Towards Scalable Foundation Model for Multi-modal and Hyperspectral Geospatial Data (2503.12843v3)

Published 17 Mar 2025 in cs.CV and cs.AI

Abstract: Geospatial raster data, such as that collected by satellite-based imaging systems at different times and spectral bands, hold immense potential for enabling a wide range of high-impact applications. This potential stems from the rich information that is spatially and temporally contextualized across multiple channels and sensing modalities. Recent work has adapted existing self-supervised learning approaches for such geospatial data. However, they fall short of scalable model architectures, leading to inflexibility and computational inefficiencies when faced with an increasing number of channels and modalities. To address these limitations, we introduce Low-rank Efficient Spatial-Spectral Vision Transformer with three key innovations: i) the LESS Attention Block that approximates high-dimensional spatial-spectral attention through Kronecker's product of the low-dimensional spatial and spectral attention components; ii) the Continuous Positional-Channel Embedding Layer that preserves both the continuity and physical characteristics of each spatial-spectral patch; and iii) the Perception Field Mask that exploits local spatial dependencies by constraining attention to neighboring patches. To evaluate the proposed innovations, we construct GFM-Bench, which serves as a comprehensive benchmark for such geospatial raster data. We pretrain LESS ViT using a Hyperspectral Masked Autoencoder framework with integrated positional and channel masking strategies. Experimental results demonstrate that our proposed method achieves competitive performance against state-of-the-art multi-modal geospatial foundation models while outperforming them on cross-satellite generalization tasks with higher computational efficiency. The flexibility and extensibility of our framework make it a promising direction for future geospatial data analysis tasks that involve a wide range of modalities and channels.

Authors (6)

Haozhe Si (6 papers)
Yuxuan Wan (28 papers)
Minh Do (13 papers)
Deepak Vasisht (17 papers)
Han Zhao (159 papers)
Hendrik F. Hamann (5 papers)

Summary

This paper introduces the Low-rank Efficient Spatial-Spectral Vision Transformer (LESS ViT), a novel architecture designed specifically for multi-modal and hyperspectral geospatial raster data, addressing the scalability and efficiency limitations of existing methods when dealing with numerous spectral channels and sensing modalities.

The key challenge highlighted is that standard Vision Transformers (ViTs) and their adaptations for geospatial data are often computationally expensive (e.g., $O(N^2C^2)$ complexity for spatial-spectral attention) and don't fully exploit the unique properties of geospatial data, such as spatial autocorrelation and the physical meaning of spectral channels.

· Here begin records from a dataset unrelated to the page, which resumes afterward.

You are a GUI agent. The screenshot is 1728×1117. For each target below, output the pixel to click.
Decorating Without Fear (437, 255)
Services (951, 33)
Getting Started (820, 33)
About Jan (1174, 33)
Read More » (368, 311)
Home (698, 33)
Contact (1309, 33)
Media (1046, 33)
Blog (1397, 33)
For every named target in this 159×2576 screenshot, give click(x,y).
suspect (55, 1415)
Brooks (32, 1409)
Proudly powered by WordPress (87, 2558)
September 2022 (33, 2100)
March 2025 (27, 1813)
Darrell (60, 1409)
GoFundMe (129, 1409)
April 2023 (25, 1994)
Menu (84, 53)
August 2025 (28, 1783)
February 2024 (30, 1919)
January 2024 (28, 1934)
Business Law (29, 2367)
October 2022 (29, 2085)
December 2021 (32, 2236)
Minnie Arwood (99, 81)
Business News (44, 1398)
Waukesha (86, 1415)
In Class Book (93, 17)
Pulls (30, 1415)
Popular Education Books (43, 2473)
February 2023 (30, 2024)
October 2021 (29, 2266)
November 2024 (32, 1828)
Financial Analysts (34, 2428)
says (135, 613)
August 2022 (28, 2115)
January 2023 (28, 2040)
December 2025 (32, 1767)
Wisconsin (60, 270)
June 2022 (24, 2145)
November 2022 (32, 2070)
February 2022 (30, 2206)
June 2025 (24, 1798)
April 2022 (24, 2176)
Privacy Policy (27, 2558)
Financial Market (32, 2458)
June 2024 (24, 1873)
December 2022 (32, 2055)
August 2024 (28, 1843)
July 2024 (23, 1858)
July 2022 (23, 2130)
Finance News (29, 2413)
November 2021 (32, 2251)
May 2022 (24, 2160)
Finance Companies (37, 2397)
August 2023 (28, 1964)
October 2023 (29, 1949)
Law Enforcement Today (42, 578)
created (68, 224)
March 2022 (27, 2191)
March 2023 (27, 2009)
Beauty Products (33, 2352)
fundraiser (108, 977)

To overcome these limitations, LESS ViT incorporates three main innovations:

Hyperspectral Patch Embedding:
- Tied Patch Embedding Layer: Uses a shared projection matrix across all channels to embed $P \times P$ patches into $D$ -dimensional tokens. This ensures channel independence and adaptability to varying numbers of channels.
- Continuous Positional-Channel Embedding: Instead of standard grid-based positional embeddings, it uses sinusoidal embeddings modified to incorporate physical spatial resolution ( $r$ ) and patch size ( $p$ ), calculating actual geographic distances. It also encodes spectral information using the central wavelength ( $\lambda$ ) of each channel, allowing generalization across different sensors and band configurations. The spatial and spectral embeddings are summed.
- Specialized [CLS] Tokens: Includes spatial [CLS] tokens (summarizing each spatial location across channels), spectral [CLS] tokens (summarizing each channel across space), and a global [CLS] token to capture different levels of context.
LESS Attention Block:
- Addresses the $O(N^2C^2)$ complexity of naive spatial-spectral attention.
- It decomposes the input tokens ( $X \in \mathbb{R}^{N \times C \times D}$ ) into spatial-only ( $X_S \in \mathbb{R}^{N \times d_1}$ ) and spectral-only ( $X_C \in \mathbb{R}^{C \times d_2}$ ) tokens using an Attention Pooling mechanism (AttenPool), where $d_1 d_2 = D$ .
- Computes spatial attention ( $Y_S = A_S V_S$ ) and spectral attention ( $Y_C = A_C V_C$ ) separately.
- Approximates the full spatial-spectral attention output ( $Y$ ) using the Kronecker product of the spatial and spectral outputs: $Y \approx Y_C \otimes Y_S$ . This significantly reduces complexity to $O(N^2d_1 + C^2d_2 + NCD)$ , scaling linearly with the number of patches and channels ( $O(NC)$ overall). The rank $r$ of the approximation can be controlled.
Perception Field Mask:
- Applies Tobler's first law of geography ("near things are more related") by constraining the spatial attention mechanism.
- Each token only attends to other tokens within a specified physical distance threshold (in meters), rather than a fixed grid neighborhood.
- This makes the attention mechanism inherently resolution-invariant, allowing the model to process images of varying sizes without resizing, as the spatial area covered by the attention field remains consistent.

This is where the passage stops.